▸ Bronfragment
_ _ _

Amsterdam, 4 maart 2021 – Vorige week woensdag heeft Transparency International Nederland (TI-NL) een virtueel werkbezoek gebracht aan het Huis voor Klokkenluiders (HvK). Vanuit het Huis voor Klokkenluiders waren de voorzitter, de twee bestuursleden en de directeur aanwezig. TI-NL werd vertegenwoordigd door de voorzitter, een bestuurslid, de directeur, de projectleider en de voorzitter en een lid van de commissie Bescherming Klokkenluiders.
Tijdens dit werkbezoek heeft TI-NL kennis mogen maken met het bestuur, de organisatie, de afdeling Advies en de afdeling Onderzoek van het Huis. Er werd ingegaan op de contouren van de organisatie en de huidige stand van zaken wat betreft advies en onderzoek. Het Huis heeft sinds de start in juli 2016 350 verzoeken tot advies behandeld en zeven onderzoeken naar bejegening of misstanden op haar website gepubliceerd. Het Huis heeft de achterstanden uit de eerste jaren van haar bestaan grotendeels ingelopen. Er zouden thans 19 onderzoeken lopen waarvan 3 onderzoeken naar een misstand, 10 onderzoeken naar bejegening en 6 naar een combinatie daarvan. Daarnaast spraken het Huis en TI-NL over de evaluatie van de Wet Huis voor klokkenluiders en de implementatie van de EU-klokkenluidersrichtlijn.
Werkwijze Huis voor Klokkenluiders
Bij een verzoek tot advies vanuit een werknemer wordt eerst bepaald of er inderdaad sprake is van een redelijk vermoeden van een misstand met een maatschappelijk belang. Om vast te stellen of er sprake is van een redelijk vermoeden wordt gesproken met andere individuen binnen de desbetreffende organisatie om na te gaan of er anderen het vermoeden delen. Als dit het geval blijkt, dan wordt op grond van werknemerschap het vermoeden gerechtvaardigd en gaat het Huis verder met de advisering van de melder. De adviesrelatie komt op gang en het Huis biedt de melder een luisterend oor, verstrekt informatie, verwijst waar mogelijk en nodig door. Het Huis onderstreept hierbij dat ze acteren vanuit de rol als adviseur en niet als belangenbehartiger. Wel kijken ze in samenspraak met de melder naar de mogelijkheid wie de belangenbehartiging wél kan doen, vaak in de vorm van een advocaat.

_ _ _

▸ Schriftelijke opdracht 1
Schrijf uit het bronfragment over het werkbezoek aan het Huis voor Klokkenluiders het stuk van "Tijdens dit werkbezoek" tot en met "van de EU-klokkenluidersrichtlijn." woordelijk over.

▸ Opgeslagen regels
_ _ _

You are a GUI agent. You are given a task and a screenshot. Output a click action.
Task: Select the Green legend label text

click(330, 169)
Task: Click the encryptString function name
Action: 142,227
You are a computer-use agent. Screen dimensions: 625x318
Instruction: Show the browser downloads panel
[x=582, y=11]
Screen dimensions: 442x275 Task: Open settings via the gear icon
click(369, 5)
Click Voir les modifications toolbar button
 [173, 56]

_ _ _

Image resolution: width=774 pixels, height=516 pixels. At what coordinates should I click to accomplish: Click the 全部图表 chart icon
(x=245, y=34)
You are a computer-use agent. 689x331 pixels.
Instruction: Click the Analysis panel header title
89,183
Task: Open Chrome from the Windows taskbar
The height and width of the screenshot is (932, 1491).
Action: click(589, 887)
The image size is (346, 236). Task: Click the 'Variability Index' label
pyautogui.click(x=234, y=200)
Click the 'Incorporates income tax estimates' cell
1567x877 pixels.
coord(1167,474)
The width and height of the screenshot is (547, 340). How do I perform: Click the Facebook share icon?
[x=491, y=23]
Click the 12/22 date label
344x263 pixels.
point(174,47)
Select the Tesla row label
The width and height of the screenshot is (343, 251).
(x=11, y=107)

_ _ _

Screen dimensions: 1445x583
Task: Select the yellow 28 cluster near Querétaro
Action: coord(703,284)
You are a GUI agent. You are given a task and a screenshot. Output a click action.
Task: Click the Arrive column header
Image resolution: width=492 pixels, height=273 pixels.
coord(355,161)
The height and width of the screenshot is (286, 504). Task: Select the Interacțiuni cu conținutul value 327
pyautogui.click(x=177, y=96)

_ _ _

▸ Schriftelijke opdracht 2
Geef uit de lijst hierboven de regels van de regel met "You are a computer-use agent. 689x331 pixels." tot en met de regel met "Action: click(589, 887)" woordelijk opnieuw, en alleen die regels.

▸ Antwoord 1
Tijdens dit werkbezoek heeft TI-NL kennis mogen maken met het bestuur, de organisatie, de afdeling Advies en de afdeling Onderzoek van het Huis. Er werd ingegaan op de contouren van de organisatie en de huidige stand van zaken wat betreft advies en onderzoek. Het Huis heeft sinds de start in juli 2016 350 verzoeken tot advies behandeld en zeven onderzoeken naar bejegening of misstanden op haar website gepubliceerd. Het Huis heeft de achterstanden uit de eerste jaren van haar bestaan grotendeels ingelopen. Er zouden thans 19 onderzoeken lopen waarvan 3 onderzoeken naar een misstand, 10 onderzoeken naar bejegening en 6 naar een combinatie daarvan. Daarnaast spraken het Huis en TI-NL over de evaluatie van de Wet Huis voor klokkenluiders en de implementatie van de EU-klokkenluidersrichtlijn.

▸ Antwoord 2
You are a computer-use agent. 689x331 pixels.
Instruction: Click the Analysis panel header title
89,183
Task: Open Chrome from the Windows taskbar
The height and width of the screenshot is (932, 1491).
Action: click(589, 887)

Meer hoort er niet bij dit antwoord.